An ABC station in Houston did a better job. They also had a gallery you could click through to see who was performing each day but they also offered a bulleted list.

I wrote last year about the annoyance of not giving readers what they most want in the body of a story in the format that is best for them. In my past post, I used an example from ESPN where in a story about that week’s college football poll, they didn’t offer the actual list showing where each team ranked in the poll. They made readers click a link for the list.

The above from The Chronicle is a great example where some planning and brainstorming with the producer of this content could have led to a much better experience.

Here are three things they could have done:

  1. Run the list by date of who will perform and put a photo next to each performer and allow the user to scroll through the list.
  2. Do the same thing in idea No. 1, but use a video from each band and also allow users to scroll through the list.
  3. Treat the story as a listicle, “5 biggest stars coming to Houston rodeo.” And of course, at the bottom of the listicle, provide the entire list.

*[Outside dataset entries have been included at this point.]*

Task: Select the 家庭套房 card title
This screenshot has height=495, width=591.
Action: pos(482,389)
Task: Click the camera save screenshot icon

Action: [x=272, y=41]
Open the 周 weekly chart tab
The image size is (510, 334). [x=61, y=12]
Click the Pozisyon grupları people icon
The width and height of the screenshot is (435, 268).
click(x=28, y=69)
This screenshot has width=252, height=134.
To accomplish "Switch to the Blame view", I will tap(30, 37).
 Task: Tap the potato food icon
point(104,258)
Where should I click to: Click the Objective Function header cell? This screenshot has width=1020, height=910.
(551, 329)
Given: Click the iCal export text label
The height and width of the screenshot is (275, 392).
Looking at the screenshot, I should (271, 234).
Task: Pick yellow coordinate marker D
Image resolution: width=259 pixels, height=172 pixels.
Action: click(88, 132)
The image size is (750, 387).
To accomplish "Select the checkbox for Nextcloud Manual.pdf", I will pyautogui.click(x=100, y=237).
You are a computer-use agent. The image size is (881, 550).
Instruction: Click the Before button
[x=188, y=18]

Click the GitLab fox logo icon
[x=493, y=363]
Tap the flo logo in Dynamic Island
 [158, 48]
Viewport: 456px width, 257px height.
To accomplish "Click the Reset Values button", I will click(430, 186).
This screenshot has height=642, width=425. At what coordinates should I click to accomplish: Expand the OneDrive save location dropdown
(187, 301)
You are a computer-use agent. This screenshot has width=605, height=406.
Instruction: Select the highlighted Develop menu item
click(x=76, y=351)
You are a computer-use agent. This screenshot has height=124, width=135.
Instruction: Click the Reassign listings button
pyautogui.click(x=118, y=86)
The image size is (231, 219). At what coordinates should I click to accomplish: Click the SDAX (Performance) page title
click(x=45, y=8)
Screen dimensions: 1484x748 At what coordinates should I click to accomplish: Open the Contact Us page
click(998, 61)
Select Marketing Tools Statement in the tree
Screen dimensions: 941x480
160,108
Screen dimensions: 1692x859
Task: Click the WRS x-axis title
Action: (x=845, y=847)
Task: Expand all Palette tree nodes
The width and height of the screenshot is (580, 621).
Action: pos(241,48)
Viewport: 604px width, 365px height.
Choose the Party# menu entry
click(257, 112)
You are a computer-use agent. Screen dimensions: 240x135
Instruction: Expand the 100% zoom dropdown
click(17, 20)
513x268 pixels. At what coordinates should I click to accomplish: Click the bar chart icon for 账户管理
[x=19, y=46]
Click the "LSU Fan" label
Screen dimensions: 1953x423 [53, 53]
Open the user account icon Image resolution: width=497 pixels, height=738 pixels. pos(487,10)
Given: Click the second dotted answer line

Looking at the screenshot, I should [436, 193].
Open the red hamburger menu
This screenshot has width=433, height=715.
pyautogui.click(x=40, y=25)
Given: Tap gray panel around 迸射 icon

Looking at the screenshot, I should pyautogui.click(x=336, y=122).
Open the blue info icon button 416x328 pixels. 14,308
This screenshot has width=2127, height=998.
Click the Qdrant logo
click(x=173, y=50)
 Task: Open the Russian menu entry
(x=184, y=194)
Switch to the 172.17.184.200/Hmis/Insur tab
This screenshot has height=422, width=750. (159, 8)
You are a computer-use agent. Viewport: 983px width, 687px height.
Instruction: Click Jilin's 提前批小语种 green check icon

What has to change in our content approach is thinking first and foremost about the experience for the reader. It’s not just about writing a great story but we must consider the best formats and tools we are going to use to tell that story. Reporters have to think about how their content is going to be consumed and how best to approach the story. Narrative approaches still are used too much. It’s because it’s what many are comfortable with. But as mobile becomes such a huge part of our traffic and audience, we have to recognize that there are simply better formats and approaches. It needs to be a story-by-story decision. I think an approach where reporters are pushed and encouraged to think with others in the newsroom about the best way to tell and display their stories, can be an exciting creative process.